Das Forschungsteam analysierte, welche Attacken dadurch möglich werden und analysierte außerdem, wie verbreitet das Problem ist: 50.000 der weltweit wichtigsten Webseiten wurden untersucht, 1.520 vulnerable Subdomains konnten dabei entdeckt werden. Das Team wurde zum 30. USENIX Security Symposium eingeladen, eine der prestigeträchtigsten wissenschaftlichen Konferenzen im Bereich Cybersecurity. Nun wurden die Ergebnisse im Rahmen der Konferenz online publiziert.

Dangling Records: Verknüpfungen als Fallstricke

"Auf den ersten Blick könnte man meinen, das Problem sei wohl nicht so schlimm", sagt Marco Squarcina vom Institut für Logic und Computation der TU Wien. "Schließlich könnte man glauben, dass man sich zu einer Subdomain nur dann Zugang verschaffen kann, wenn man Administrationsrechte für die Webseite erhalten hat, aber das ist ein Irrtum."

Oft verweist eine Subdomain nämlich auf eine andere Webseite, die physisch auf ganz anderen Servern gespeichert ist. Vielleicht besitzt man die Webseite example.com und möchte einen Blog hinzufügen. Den will man aber nicht neu aufbauen, sondern stattdessen eine bereits bestehende Blog-Struktur einer anderen Webseite nutzen. Daher wird eine Subdomain, etwa blog.example.com, mit einer anderen Seite verknüpft. "Wer die Seite example.com nutzt und dort zum Blog weiterklickt, bemerkt nichts Verdächtiges", sagt Marco Squarcina. "In der Adressleiste des Browsers steht die korrekte Subdomain blog.example.com, die Daten kommen nun aber von einer völlig anderen Seite."

Was passiert aber nun, wenn die Verknüpfung eines Tages nicht mehr gültig ist? Vielleicht wird der Blog aufgelöst oder anderswo neu aufgebaut. Dann verweist die Verknüpfung von blog.example.com auf eine fremde Seite, die es nicht mehr gibt. In diesem Fall spricht man von "Dangling Records" - lose Enden im Netz der Webseite, die ideale Angriffspunkte für Attacken sind.
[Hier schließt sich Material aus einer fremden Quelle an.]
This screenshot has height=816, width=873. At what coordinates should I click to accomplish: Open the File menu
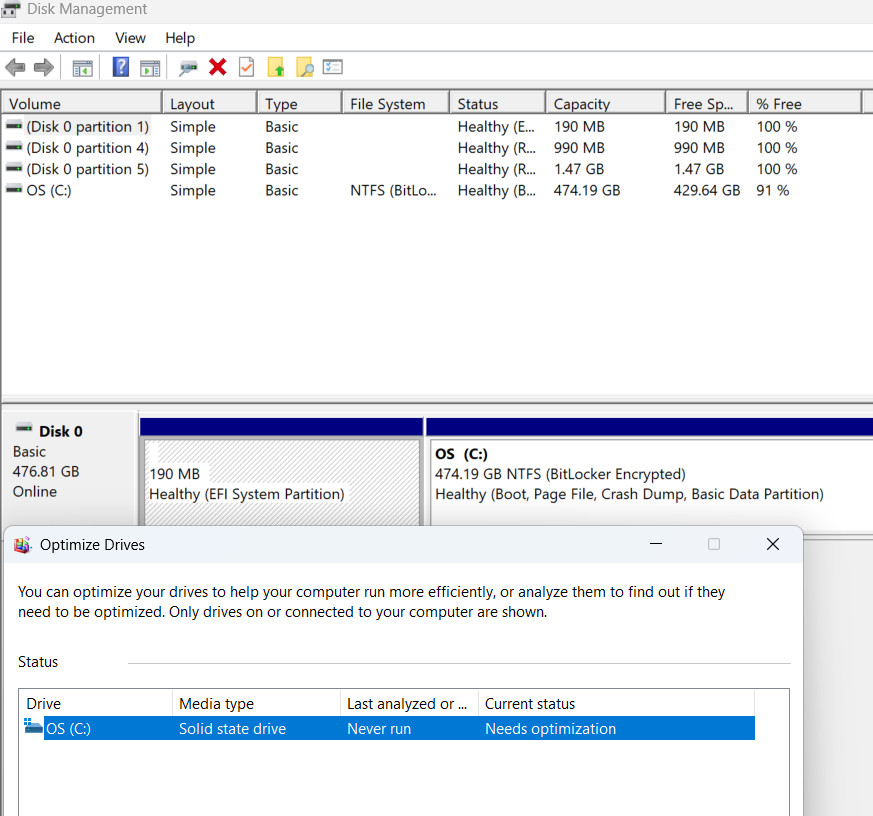click(23, 38)
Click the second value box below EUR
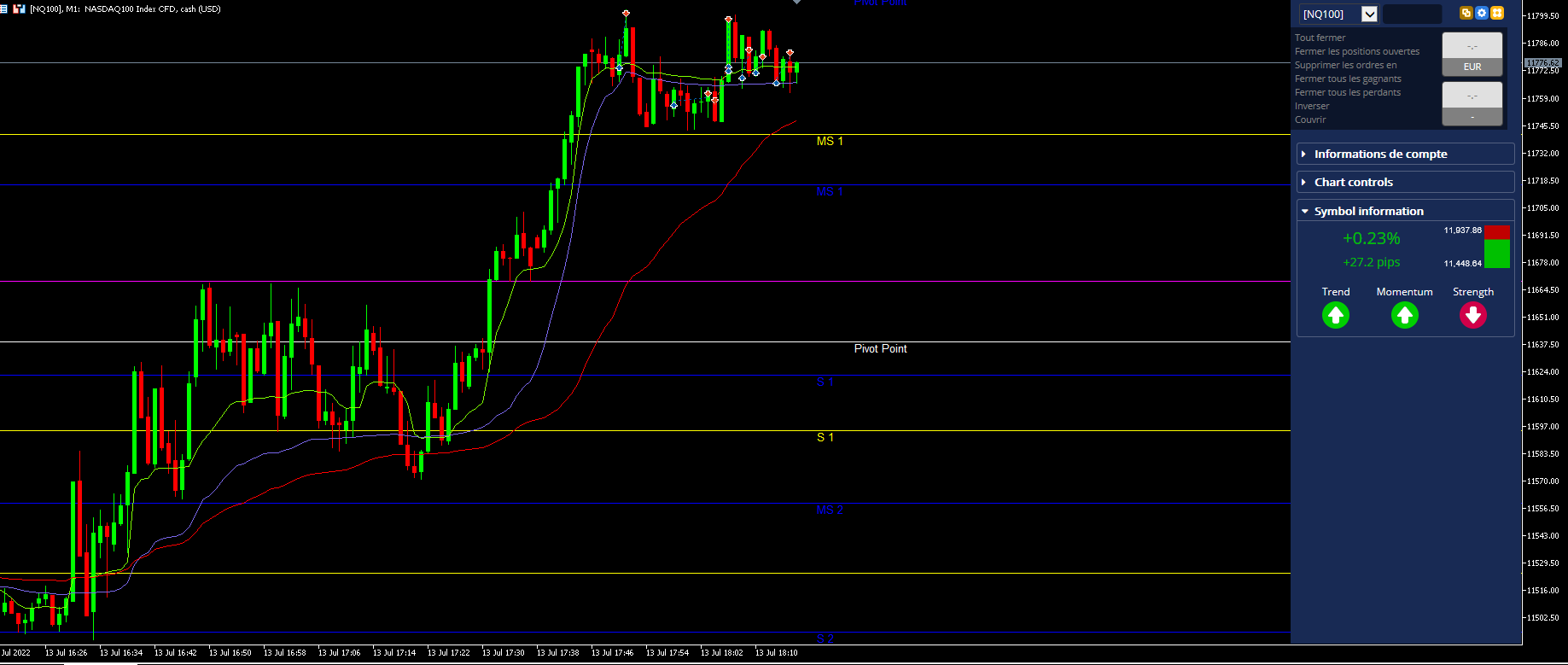Image resolution: width=1568 pixels, height=665 pixels. click(x=1472, y=103)
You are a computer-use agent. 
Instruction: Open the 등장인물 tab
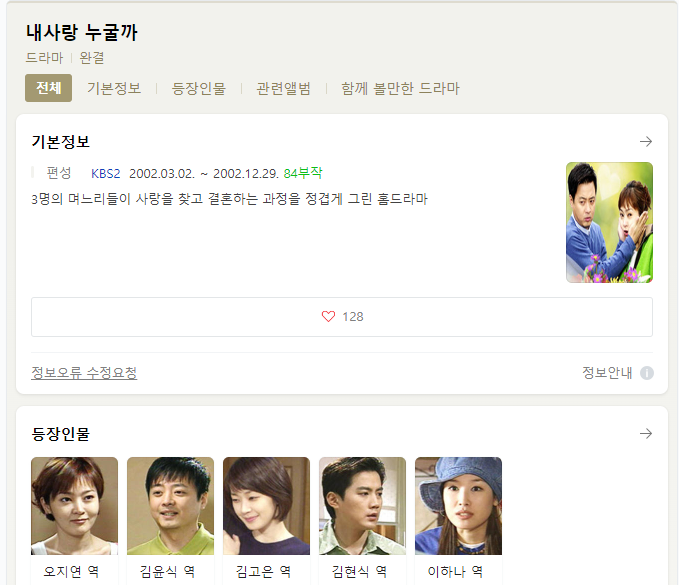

"Wenn solche Dangling Records nicht rasch beseitigt werden, dann kann jemand dort seine eigene Webseite anlegen, die dann unter sub.example.com angezeigt wird", sagt Mauro Tempesta (ebenfalls Cybersecurity, TU Wien). "Was immer man mit dieser Seite macht, wird dann auf sub.example.com angezeigt."Das ist deshalb ein Problem, weil Webseiten unterschiedliche Sicherheitsregeln für unterschiedliche Bereiche des Internets anwenden. Die eigenen Subdomains werden normalerweise als "sicher" eingestuft - auch wenn sie in Wahrheit von außerhalb kontrolliert werden. So kann man etwa über die Subdomain auf Cookies zugreifen, die von der Hauptseite bei Usern platziert wurden - im schlimmsten Fall kann dann ein Eindringling vorgeben, ein anderer User zu sein und in dessen Namen illegale Aktionen ausführen.

Erschreckend häufiges Problem

Das Team untersuchten 50.000 der meistbesuchten Seiten der Welt und fand 26 Millionen Subdomains auf 887 dieser Seiten fanden sie Sicherheitslücken, auf insgesamt 1.520 vulnerable Subdomains. Unter den verwundbaren Seiten waren einige der berühmtesten Webseiten überhaupt, wie etwa cnn.com oder harvard.edu. Universitätsseiten waren besonders häufig betroffen, weil sie normalerweise eine besonders große Zahl von Subdomains haben.

Alle verantwortlichen Personen wurden benachrichtigt, trotzdem war sechs Monate später erst auf 15 Prozent der Seiten das Problem behoben.